What made it worse was that the consulting support did not feel "fulfilling" in the way it needed to be. The process took too long, created too much overhead for the client team, and left people feeling like they were constantly behind—not only on the project timeline, but on their actual jobs.

That is the kind of cost that doesn't show up cleanly in a project report, but it is exactly what organizations remember afterward.

The Conclusion: Transformations Don't Fail Only in Build—They Fail Quietly in Discovery

When we compared our experiences, we realized something simple and uncomfortable:

Many transformations are compromised before implementation even begins. Not because nobody is working. But because the earliest phase—Prepare & Explore—generates massive amounts of raw input, and teams lack a reliable way to convert it into:

  • Structured requirements that can be validated
  • Clear fit–gap decisions that can be tracked
  • Mapped scope that doesn't keep resetting
  • Process flows that reflect reality and can be handed over
  • Artifacts that preserve traceability back to the source context

When that conversion is manual, everything downstream becomes slower, riskier, and more political. Workshops repeat. Decisions drift. Documents become versions of memory. Teams spend their best talent on synthesis instead of outcomes.

This is where we chose our wedge.

Our Wedge: Start at the Beginning, Where the Foundation Is Laid

We did not start by trying to optimize the end of the transformation. We started at the point where the disaster quietly begins: requirements and discovery.

Because if requirements are not captured correctly and mapped properly from the start, the program is already on unstable ground. No amount of perfect execution can fully compensate for a foundation that is inconsistent, untraceable, or constantly rewritten.

So the thesis of Qorelo became:

"Make Discovery Operational"

Turn scattered inputs into execution-ready deliverables that teams can trust.

From Frustration to Building: Hundreds of Validations

We did not jump from pain to product in a straight line. We validated the problem relentlessly through hundreds of customer conversations.

That process confirmed what we suspected: the pain was widely felt, but rarely solved in a systematic way. People did not need to be convinced that the work was inefficient—they needed a believable path to outputs they could trust. That validation became the fuel to build.

What Qorelo Stands For: Traceability and Seamless Experience

Three principles define our approach:

1. Traceability from the Start

In transformation, trust depends on being able to answer: where did this requirement come from, who said it, what was decided, and what changed?

2. Seamless Integration

A tool that creates yet another place to duplicate work is not progress. Qorelo is built to fit into real workflows so that the experience is smooth for users, not another layer of overhead.

3. Built for the Consultant's Day-to-Day—and Optimized for Speed

We build as close as possible to how consultants actually work: in workshops, follow-ups, handovers, and iterative alignment cycles. The goal is to move quickly from discovery to execution by leveraging technology where it adds real leverage—reducing manual synthesis, compressing turnaround times, and helping teams maintain momentum without sacrificing rigor.

Why "Qorelo"

Qorelo stands for Core, Relevance & Logic. Because transformations don't fail due to a lack of information. They fail because organizations can't reliably preserve the relevant core and connect it to the logic that drives execution. That is what we aim to provide: a system that makes clarity durable.

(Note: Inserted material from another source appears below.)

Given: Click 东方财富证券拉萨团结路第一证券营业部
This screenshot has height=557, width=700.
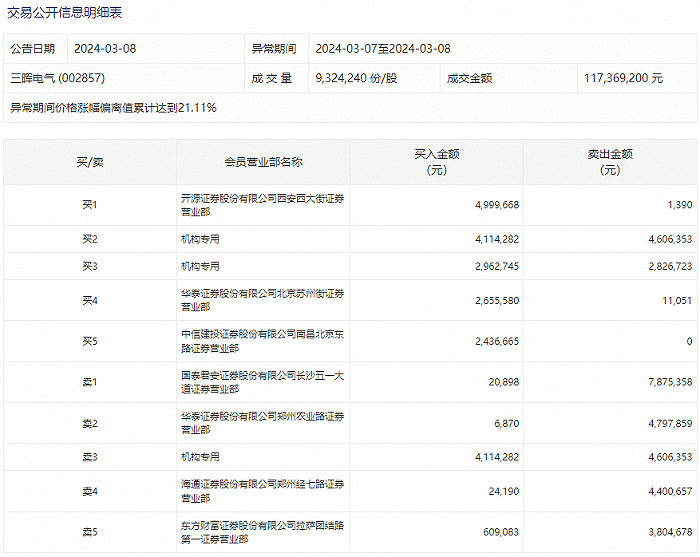Looking at the screenshot, I should (262, 532).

The Emotional Truth: Frustration and Lost Momentum

For Louis, it was frustration—watching effort multiply while outcomes lagged, and seeing talented people spend time on work that should not be so manual.

For Nicholas, it was loss of momentum—feeling the organization fall behind because the transformation demanded so much attention that day-to-day work suffered.

And for all of us, it was the same underlying experience: always being behind the timeline, not because nobody cared, but because the operating model of transformation creates drag by default.

Qorelo exists because we believe that drag is not inevitable. We are here to change the system—starting at the beginning.